Sorprendido por haber recibido diez mil yuanes así como si nada, se convenció cada vez más de la identidad de Ah Ling, y los pensamientos oscuros comenzaron a agitarse en su interior. Pensó que la mujer era demasiado ingenua, y que esta vez podría obtener tanto dinero como placer.

Habiendo obtenido fácilmente diez mil yuanes, se mostró muy generoso, pidiendo varias botellas de licor caro y buscando diversas excusas para brindar con Ah Ling, quien parecía ajena a cualquier preocupación y bebía una copa tras otra.

Finalmente, Ah Ling se desmayó en sus brazos. La acompañó fuera del bar, tomó un taxi de vuelta al Jardín de Alcanfor Fragante, y luego tuvo un encuentro sexual con la ebria Ah Ling y les tomó muchas fotos desnudos.

A la mañana siguiente, cuando Ah Ling se despertó, empezó a llorar sin parar e incluso clamó que llamaría a la policía. Justo cuando él estaba a punto de usar las fotos de desnudos de la cámara para amenazarla, Ah Ling cambió de repente de actitud, adoptando un comportamiento resignado. Dijo que, como se había acostado con él, ahora era su mujer, según las costumbres de la Isla Fronteriza, y le preguntó seriamente por su situación.

Que una dama adinerada se ofreciera voluntariamente a compartir su vida con él, y además una atractiva, era más de lo que podía pedir. Así que le reveló todo sobre sí mismo.
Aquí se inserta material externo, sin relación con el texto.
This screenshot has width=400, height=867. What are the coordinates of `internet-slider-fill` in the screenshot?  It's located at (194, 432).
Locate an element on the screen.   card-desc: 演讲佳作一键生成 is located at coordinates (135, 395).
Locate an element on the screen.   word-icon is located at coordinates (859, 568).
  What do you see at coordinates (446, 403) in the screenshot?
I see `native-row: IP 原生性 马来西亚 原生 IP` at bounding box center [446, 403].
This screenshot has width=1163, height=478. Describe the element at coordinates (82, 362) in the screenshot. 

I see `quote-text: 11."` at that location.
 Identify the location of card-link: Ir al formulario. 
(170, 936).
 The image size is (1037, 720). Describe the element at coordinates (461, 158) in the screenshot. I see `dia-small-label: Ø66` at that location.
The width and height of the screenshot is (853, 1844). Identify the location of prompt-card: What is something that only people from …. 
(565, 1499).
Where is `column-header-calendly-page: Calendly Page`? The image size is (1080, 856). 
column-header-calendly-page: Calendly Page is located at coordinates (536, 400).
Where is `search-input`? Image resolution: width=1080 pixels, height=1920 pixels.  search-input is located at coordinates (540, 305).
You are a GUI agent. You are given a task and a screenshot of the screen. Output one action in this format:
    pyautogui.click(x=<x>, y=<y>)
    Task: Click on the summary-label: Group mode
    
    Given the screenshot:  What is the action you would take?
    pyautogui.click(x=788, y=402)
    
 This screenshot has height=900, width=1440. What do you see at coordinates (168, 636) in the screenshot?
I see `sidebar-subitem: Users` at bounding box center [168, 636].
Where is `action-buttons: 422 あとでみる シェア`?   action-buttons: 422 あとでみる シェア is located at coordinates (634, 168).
Después de escuchar, Ah Ling expresó inmediatamente su deseo de ayudarle a mejorar su vida, afirmando que llamaría a la Isla Fronteriza para que su familia le transfiriera dinero para comprarle una casa y un coche. También quería que abriera una cuenta bancaria, pero no con su propia identificación. En su lugar, tenía que usar la identificación de otra persona, alguien con quien no estuviera muy familiarizado.

¡La fortuna había llegado demasiado de repente!

Bajo la persuasión de Ah Ling, había perdido la capacidad de discernir el bien del mal; todo lo decidía Ah Ling.